Directions
Pictures are to be left out, but please repeat each record exactly.
Data records below:
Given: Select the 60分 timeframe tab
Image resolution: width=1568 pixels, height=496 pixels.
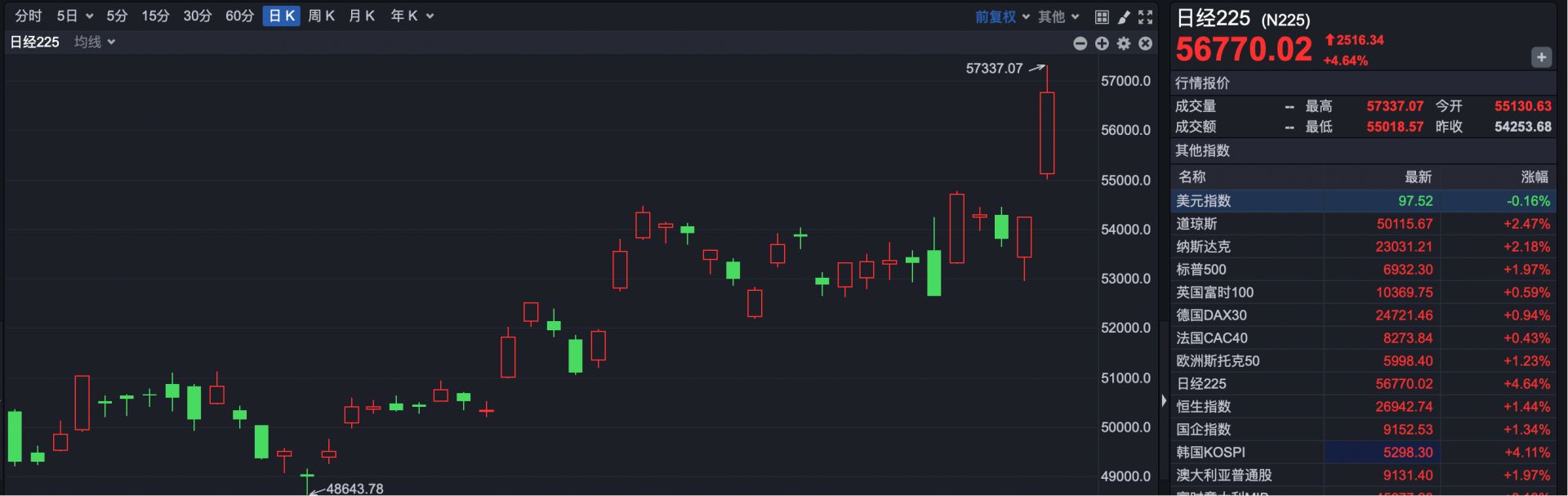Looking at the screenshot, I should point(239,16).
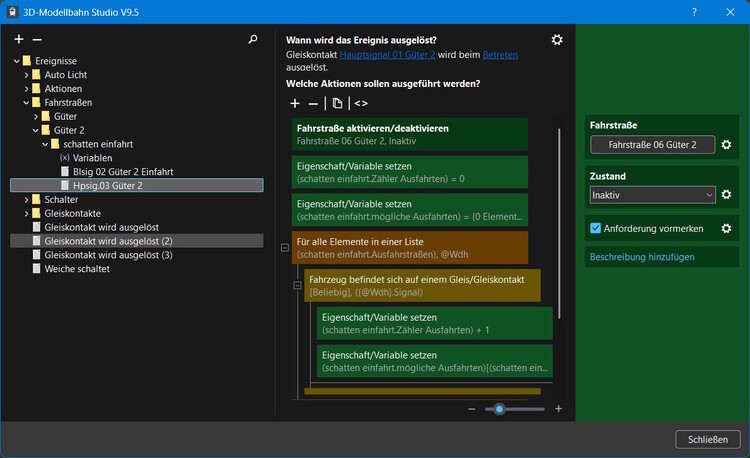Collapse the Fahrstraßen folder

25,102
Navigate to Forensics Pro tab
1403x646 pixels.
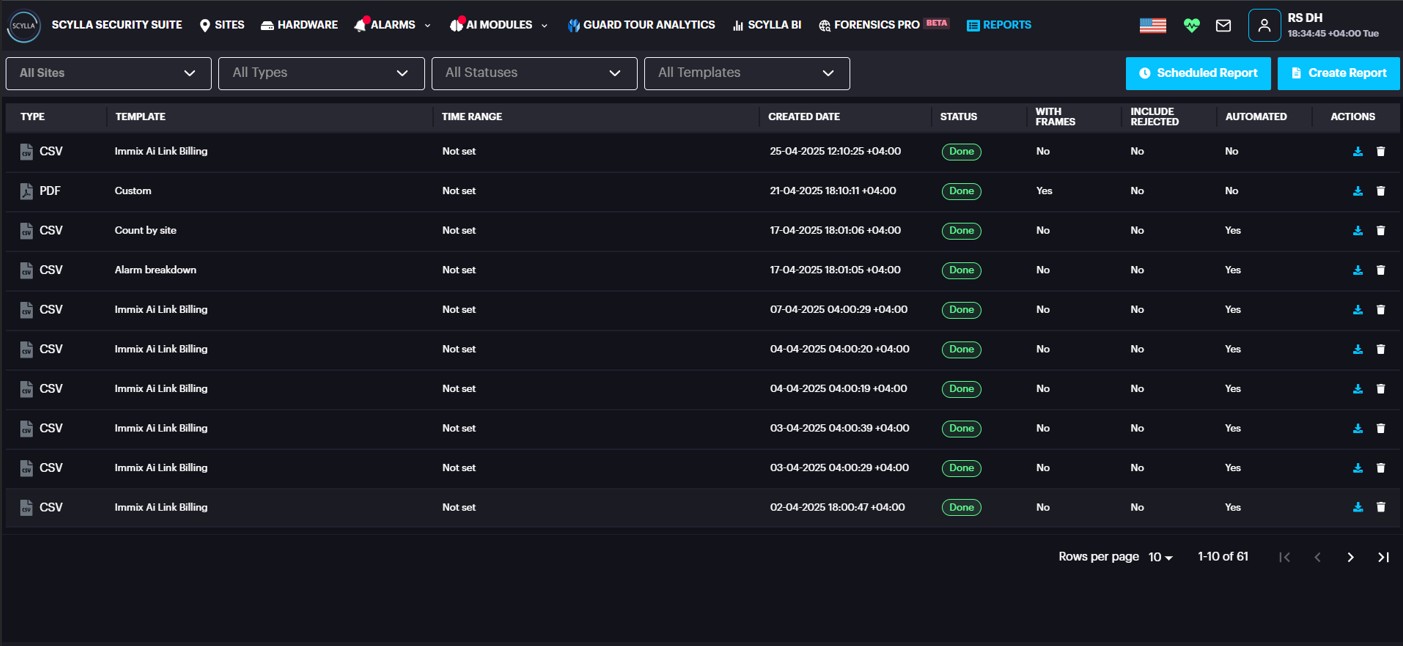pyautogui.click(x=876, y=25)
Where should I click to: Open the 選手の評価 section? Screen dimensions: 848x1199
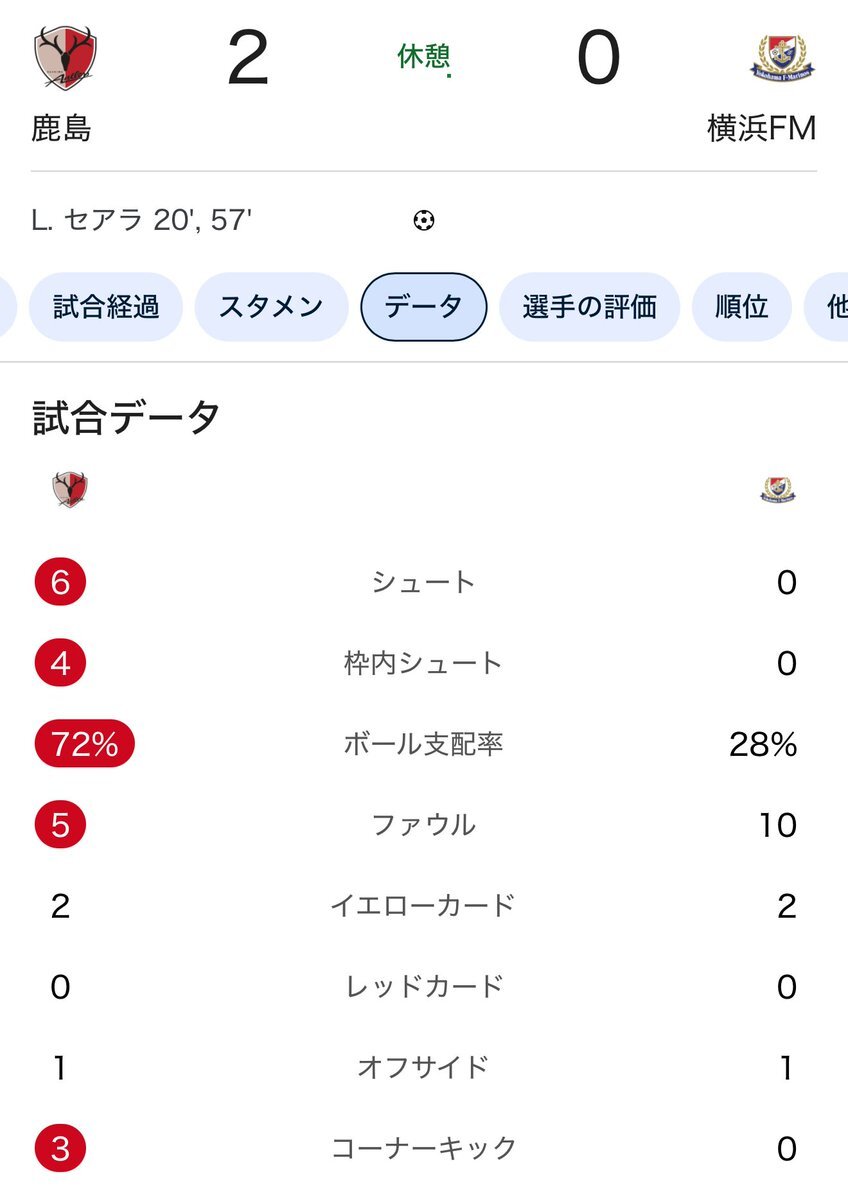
End of Data records.
Result of this task
Given: Select the 60分 timeframe tab
Image resolution: width=1568 pixels, height=496 pixels.
Looking at the screenshot, I should point(239,16).
Collapse the Fahrstraßen folder

25,102
Navigate to Forensics Pro tab
1403x646 pixels.
pyautogui.click(x=876, y=25)
Where should I click to: Open the 選手の評価 section? Screen dimensions: 848x1199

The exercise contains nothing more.